Full-service wealth management has survived the birth of discount brokerages and the online trading boom. It will survive the latest influx of robots, whose advantages will eventually mimic each other to the point of being indistinguishable. One thing about robot advisory platforms is that they’re entirely passive from the end user’s point of view. They ride the market. They don’t outperform. They aren’t emotional. However, they don’t call the client. They can’t respond to specific questions. They can’t form any sort of relationship with a client and be a resource to them for a range of life-planning needs beyond investment performance. They will never replace full service wealth management, though they can be a resource within this business.
FIRST, WHAT ARE SOME BENEFITS OF A ROBO?
Lower fees. Most of these robo advisors charge less than 1%, with some south of .20%, versus the standard investment advisor fee range of 1-3% on a client’s portfolio. This difference alone can make for a slight outperformance over traditional investment services for many individuals.
Lower cost of entry. In addition to being economical from a management fee perspective, oftentimes the robo platform will allow for client portfolios to be as small as several thousands of dollars, versus a tenfold or higher threshold for traditional portfolio management accounts.
Elimination of emotional trading. With a robo advisor executing a passively managed program, there is no chance of active management decision-making being affected by human emotional reaction to markets.
Index-like performance with tax efficiencies and global access. Most robo platforms feature ETFs that aim to produce results like an index, but with lower expense ratios than their equivalent counterparts found in mutual funds. For individuals focused on low cost but benchmark performance in a portfolio, a mix of ETFs can be a desirable option long term.
THIS WILL NEVER BE AUTOMATED
These advantages are certainly attractive, and wealth advisors would be foolish to deny or ignore their existence. Why not acknowledge such benefits and work to blend them into the customer service model as a modern investment option for a range of solutions? If these advisors would see the robo advisor as a tool and not a threat, it could yield benefits to their advisory services and work to enhance, not erode, their client relationships.
Successful traditional investment advisory practices have always focused on providing sound advice over the long term that solves a host of client goals and needs. Many studies have been conducted citing the fact that households utilizing a sound investment advisor amass much more, almost a factor of three, of assets than households who go it solo.

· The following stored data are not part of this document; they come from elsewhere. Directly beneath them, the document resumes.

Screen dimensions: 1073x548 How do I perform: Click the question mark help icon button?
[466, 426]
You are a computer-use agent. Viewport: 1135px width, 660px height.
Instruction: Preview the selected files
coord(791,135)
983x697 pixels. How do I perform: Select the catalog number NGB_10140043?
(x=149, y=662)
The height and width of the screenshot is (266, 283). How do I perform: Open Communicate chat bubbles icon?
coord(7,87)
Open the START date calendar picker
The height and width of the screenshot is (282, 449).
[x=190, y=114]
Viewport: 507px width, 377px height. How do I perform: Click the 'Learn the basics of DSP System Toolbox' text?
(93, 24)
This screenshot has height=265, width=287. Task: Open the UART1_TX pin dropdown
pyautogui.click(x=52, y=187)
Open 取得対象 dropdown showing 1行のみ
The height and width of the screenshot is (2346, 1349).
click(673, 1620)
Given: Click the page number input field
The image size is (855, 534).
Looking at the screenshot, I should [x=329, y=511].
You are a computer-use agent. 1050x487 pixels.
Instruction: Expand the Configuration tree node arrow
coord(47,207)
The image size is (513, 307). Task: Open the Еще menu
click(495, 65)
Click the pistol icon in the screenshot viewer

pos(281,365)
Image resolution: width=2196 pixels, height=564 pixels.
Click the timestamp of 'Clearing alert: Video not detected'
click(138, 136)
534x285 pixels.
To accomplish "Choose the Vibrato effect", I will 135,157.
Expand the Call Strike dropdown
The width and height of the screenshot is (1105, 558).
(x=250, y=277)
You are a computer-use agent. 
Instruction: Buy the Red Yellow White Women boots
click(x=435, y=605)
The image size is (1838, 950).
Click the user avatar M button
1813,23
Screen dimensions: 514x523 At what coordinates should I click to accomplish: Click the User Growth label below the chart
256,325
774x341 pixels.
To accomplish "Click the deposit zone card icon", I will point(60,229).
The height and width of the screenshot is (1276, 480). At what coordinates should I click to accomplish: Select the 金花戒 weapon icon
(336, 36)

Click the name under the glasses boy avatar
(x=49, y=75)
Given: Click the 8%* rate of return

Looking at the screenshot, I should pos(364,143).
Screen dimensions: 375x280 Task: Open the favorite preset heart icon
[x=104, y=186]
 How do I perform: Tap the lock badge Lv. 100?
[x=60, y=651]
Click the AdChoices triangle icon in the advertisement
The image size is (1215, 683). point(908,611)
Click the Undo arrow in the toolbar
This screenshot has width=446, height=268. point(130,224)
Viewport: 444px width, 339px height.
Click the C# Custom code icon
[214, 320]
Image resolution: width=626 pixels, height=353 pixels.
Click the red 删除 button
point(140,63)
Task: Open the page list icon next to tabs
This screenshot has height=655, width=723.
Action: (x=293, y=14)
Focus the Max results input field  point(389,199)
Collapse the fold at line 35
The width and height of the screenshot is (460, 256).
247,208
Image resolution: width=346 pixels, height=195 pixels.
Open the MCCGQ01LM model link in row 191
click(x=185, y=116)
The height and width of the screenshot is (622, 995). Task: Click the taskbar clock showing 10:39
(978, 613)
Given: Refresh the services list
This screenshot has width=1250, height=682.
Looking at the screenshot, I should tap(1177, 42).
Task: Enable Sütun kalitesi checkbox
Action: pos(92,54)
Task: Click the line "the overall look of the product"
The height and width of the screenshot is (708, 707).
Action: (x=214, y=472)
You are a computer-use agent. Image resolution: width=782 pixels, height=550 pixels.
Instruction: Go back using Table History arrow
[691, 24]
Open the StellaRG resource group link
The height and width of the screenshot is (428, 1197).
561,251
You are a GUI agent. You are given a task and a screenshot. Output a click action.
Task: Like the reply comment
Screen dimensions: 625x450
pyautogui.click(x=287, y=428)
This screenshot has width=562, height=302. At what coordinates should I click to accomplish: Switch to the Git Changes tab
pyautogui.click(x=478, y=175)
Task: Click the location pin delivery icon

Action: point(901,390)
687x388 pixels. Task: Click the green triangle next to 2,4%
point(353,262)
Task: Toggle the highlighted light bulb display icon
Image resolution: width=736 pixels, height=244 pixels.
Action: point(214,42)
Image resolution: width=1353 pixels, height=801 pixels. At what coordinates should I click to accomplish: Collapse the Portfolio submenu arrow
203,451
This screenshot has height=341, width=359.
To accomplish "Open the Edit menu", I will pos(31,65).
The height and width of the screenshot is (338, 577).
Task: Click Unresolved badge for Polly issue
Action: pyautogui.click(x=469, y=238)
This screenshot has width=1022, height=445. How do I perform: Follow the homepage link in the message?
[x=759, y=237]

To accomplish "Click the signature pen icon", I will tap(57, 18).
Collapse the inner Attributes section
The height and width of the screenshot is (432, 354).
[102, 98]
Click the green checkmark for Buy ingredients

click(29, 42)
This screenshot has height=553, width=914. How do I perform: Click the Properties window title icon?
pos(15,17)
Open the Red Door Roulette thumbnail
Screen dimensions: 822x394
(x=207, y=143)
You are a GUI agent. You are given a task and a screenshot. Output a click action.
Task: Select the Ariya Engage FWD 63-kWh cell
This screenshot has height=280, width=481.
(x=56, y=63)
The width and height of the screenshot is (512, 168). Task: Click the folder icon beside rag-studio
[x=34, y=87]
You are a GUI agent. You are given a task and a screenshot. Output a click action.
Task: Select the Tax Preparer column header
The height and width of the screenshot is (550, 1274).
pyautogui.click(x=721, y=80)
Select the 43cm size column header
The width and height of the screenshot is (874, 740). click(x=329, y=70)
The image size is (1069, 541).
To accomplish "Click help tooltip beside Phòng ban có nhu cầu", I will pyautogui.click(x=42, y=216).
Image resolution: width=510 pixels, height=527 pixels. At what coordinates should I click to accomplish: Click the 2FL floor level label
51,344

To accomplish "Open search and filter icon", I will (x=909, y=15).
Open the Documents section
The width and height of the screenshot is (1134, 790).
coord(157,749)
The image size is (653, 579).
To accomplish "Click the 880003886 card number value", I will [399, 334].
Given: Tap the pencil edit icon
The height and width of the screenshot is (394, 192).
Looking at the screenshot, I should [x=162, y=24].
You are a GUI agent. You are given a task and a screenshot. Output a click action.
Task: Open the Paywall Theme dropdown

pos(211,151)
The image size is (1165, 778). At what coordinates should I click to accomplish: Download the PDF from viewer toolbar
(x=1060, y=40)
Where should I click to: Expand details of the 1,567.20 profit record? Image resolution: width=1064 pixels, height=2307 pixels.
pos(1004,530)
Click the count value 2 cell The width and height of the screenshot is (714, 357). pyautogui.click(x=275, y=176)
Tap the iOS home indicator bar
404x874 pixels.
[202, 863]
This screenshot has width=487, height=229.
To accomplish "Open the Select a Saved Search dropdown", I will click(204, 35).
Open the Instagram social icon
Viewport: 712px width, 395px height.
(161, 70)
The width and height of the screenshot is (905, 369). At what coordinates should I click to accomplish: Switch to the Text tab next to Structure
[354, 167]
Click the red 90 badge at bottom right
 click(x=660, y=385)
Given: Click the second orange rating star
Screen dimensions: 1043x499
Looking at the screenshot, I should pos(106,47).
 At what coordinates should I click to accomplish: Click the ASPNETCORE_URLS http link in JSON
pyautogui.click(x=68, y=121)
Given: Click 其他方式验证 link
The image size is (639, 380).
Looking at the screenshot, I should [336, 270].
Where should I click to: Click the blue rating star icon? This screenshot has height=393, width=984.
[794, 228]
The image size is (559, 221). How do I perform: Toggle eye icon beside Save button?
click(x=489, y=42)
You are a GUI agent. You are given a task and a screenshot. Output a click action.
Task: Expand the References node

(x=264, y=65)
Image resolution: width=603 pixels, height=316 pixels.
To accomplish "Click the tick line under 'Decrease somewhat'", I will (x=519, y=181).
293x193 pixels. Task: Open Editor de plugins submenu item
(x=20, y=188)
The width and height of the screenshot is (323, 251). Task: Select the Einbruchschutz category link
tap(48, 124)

The successful financial advisors serving these clients have been able not only to win their clients over, but more importantly, retain this clientele over years or decades, often across generations. And the secret sauce to this success? A continued practice of listening to the clients, defining their needs and wants, and constructing customized, flexible wealth management solutions that adapt with the client’s evolving goals, including tax and estate planning.
A robot can never work with an individual to translate someone’s stated needs and wants into a dollar amount that will accomplish that financial plan and create such a program to get there. This plan typically includes a strategically-planned for range of risk-taking investments that, in combination, produce an overall portfolio picture consistent with the client’s wants.
For portfolios of substantial size, typically in the 6 figures or higher, this will include some niche strategies and alternative investments not currently represented by robo-advisor platforms or index products. Advisors and fund managers who inhabit this space have nothing to fear from the robo except for a lack of knowledge about the value these components bring to a portfolio; a communication problem for another day.
Embrace the future and include the use of robo platforms when and where they make most sense from a total financial picture for all clients. These technological algorithms will never replace the human desire for trusted interpersonal relationships coupled with solid investment planning. They can execute a portion of the client portfolio investment goals and assist in keeping overall fees in check, but they will never invade the domain of interpersonal communication, customized planning or portfolio course-correction management value where all strong advisors earn their keep.